United States – Bitcoin has continued to drop its value since 2017, and the selling continues. On the bright side, crypto experts think the bear market will bring a silver lining to this altcoin.
CryptoCompare, a crypto researcher, shared historical data that includes the max drawdown of Bitcoin in the previous bear markets and the present volatility. This data shows that the price still needs to hit the ground.
In the current bear markets, which started in 2013 and 2017, these recommend that traders might still encounter a further drop, according to the report of CryptoCompare on Thursday, November 3. The biggest digital asset witnessed drops of 87% and 83%, lasting 406 and 364 sessions, respectively.
Bitcoin dropped 73%, leaving room for this year to be the worst drop in the history of this cryptocurrency.
On another note, during the previous bear market, the average yearly volatility for Bitcoin was at 79%, hovering at about 63%. The crypto analyst stated that it’s probable for high-stress experiences to happen in the typical funding system. It will start sell-side pressure across big asset classes, increasing volatility and possibly moving downwards.
Riskier assets got stuck in the gutter this 2022 when central banks across the globe increased interest rates to press down inflation, but it impacted cryptocurrency a lot. Bitcoin is now trading at around $20,000 from its $69,000 price. However, the crypto analyst stated that volumes didn’t deflate as much as when they did back in 2017.
On the bright side, the ongoing bear market performed better than the recent one despite the dwindling volatility of Bitcoin. The crypto analyst stated that there’s a silver lining for this cryptocurrency.
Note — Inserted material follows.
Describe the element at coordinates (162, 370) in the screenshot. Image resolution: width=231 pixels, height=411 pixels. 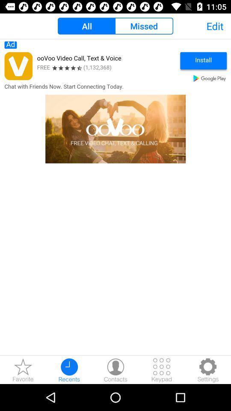
I see `keypad open` at that location.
The current bear market might look more vicious than the recent one, considering some industries, like Three Arrows Capital, Celsius Network, and Terra, fastened under the market crash’s weight.
CryptoCompare shared data showing that both large and small investors bought the altcoin on the dips, which contradicted the continuous selling during the last bear markets from November 2013 to December 2014, aside from December 2017 to December 2018 incident. Both bear markets witnessed Bitcoin drop over 80% from its high.
According to the quarterly report of CryptoCompare, the data is as opposed to the performance of the recent bear market. In the previous bear market, all holders from various wallet sizes had panic-selling. In the current one, there’s consistency in the growth in almost all accounts.
There was an increase in accounts with 10,000 Bitcoin because of the increased adoption. On another note, the volatility of Bitcoin is finally stabilizing in a bordered range compared to the previous bear market. However, it may suggest that digital assets are growing as an asset class.